Required action 1:
List every geographic place named in the article on the HIV "Patient Zero" myth, in the order each first appears.
Required action 2:
Write the next paragraph of the article on the HIV "Patient Zero" myth, starting after its last sentence.

Selected excerpt:
Segment Open

Researchers Dispel HIV “Patient Zero” Myth

Scientific American reports:

HIV probably arrived in the U.S. around 1971—a decade before AIDS was recognized as a disease and a dozen years before scientists discovered the virus that causes it—according to a new analysis of viral genomes from New York City and San Francisco. The genetic evidence upends a longstanding myth that a French-Canadian flight attendant started the U.S. epidemic when he slept with men in California and New York in the early 1980s.

Segment Closed

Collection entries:
Segment Open

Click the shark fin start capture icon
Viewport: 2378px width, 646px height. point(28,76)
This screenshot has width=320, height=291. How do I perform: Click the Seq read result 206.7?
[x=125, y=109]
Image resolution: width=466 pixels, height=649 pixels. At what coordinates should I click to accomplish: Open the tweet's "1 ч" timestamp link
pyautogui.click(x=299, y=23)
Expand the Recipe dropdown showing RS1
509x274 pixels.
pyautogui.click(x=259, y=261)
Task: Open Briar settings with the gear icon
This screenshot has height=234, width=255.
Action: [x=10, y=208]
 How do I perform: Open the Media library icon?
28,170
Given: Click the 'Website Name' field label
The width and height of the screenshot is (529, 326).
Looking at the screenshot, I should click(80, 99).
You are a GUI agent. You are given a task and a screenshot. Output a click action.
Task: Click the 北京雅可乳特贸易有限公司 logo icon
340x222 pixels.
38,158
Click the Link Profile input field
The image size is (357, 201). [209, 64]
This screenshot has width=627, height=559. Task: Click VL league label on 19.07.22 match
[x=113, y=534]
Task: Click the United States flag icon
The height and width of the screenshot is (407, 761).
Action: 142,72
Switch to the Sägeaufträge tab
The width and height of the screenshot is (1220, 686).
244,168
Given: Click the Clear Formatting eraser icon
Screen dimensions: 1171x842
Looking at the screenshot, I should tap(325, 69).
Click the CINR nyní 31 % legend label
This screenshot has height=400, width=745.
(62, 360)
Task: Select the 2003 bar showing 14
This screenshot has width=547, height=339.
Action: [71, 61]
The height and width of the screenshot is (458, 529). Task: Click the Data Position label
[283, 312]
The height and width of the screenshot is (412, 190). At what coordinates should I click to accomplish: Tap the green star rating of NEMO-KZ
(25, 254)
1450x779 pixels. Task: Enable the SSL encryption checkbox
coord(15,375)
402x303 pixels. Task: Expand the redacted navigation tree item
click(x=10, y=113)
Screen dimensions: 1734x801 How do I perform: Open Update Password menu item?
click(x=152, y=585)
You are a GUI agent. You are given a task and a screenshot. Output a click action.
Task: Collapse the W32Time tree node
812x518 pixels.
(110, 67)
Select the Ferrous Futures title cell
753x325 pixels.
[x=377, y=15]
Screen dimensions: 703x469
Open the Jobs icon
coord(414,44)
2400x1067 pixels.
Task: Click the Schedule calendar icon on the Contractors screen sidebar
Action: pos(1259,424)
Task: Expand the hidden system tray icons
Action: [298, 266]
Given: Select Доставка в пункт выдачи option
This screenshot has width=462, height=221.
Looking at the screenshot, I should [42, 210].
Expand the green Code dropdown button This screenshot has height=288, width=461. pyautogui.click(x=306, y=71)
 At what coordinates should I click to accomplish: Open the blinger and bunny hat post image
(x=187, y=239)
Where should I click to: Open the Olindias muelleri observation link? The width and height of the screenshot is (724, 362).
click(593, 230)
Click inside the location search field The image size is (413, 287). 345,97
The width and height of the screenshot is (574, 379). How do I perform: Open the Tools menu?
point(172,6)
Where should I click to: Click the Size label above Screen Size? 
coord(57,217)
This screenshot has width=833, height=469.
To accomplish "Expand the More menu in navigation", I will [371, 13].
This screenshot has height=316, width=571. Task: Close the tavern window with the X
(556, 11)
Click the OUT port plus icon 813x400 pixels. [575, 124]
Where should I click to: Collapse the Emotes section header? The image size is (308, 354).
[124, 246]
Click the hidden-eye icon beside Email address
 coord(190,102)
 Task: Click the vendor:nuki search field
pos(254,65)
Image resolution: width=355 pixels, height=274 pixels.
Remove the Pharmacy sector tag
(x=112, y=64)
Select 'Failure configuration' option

Segment Closed

Your response 1:
U.S., New York City, San Francisco, California, New York

Your response 2:
This revised timeline comes from a close examination of blood samples taken from men in the late 1970s for hepatitis B testing and that of the man blamed for being the U.S. epidemic’s “Patient Zero.” For this new work researchers managed to isolate HIV in eight of those 1970s blood samples and sequence the viruses’ genomes. The genetic diversity of the HIV samples from those early dates lays bare the fact that the virus had been circulating—and mutating—in the country throughout the 1970s. The team’s molecular clock work even suggests that the U.S. strain of the virus had hopped from Africa to the Caribbean by about 1967, moved to New York City by about 1971 and from there to San Francisco by about 1976.

There’s a lot more at the link. Perhaps most fascinating is the revelation that Patient Zero came by that name due to a typo. He was supposed to listed as Patient (letter) O, for “outside of California.”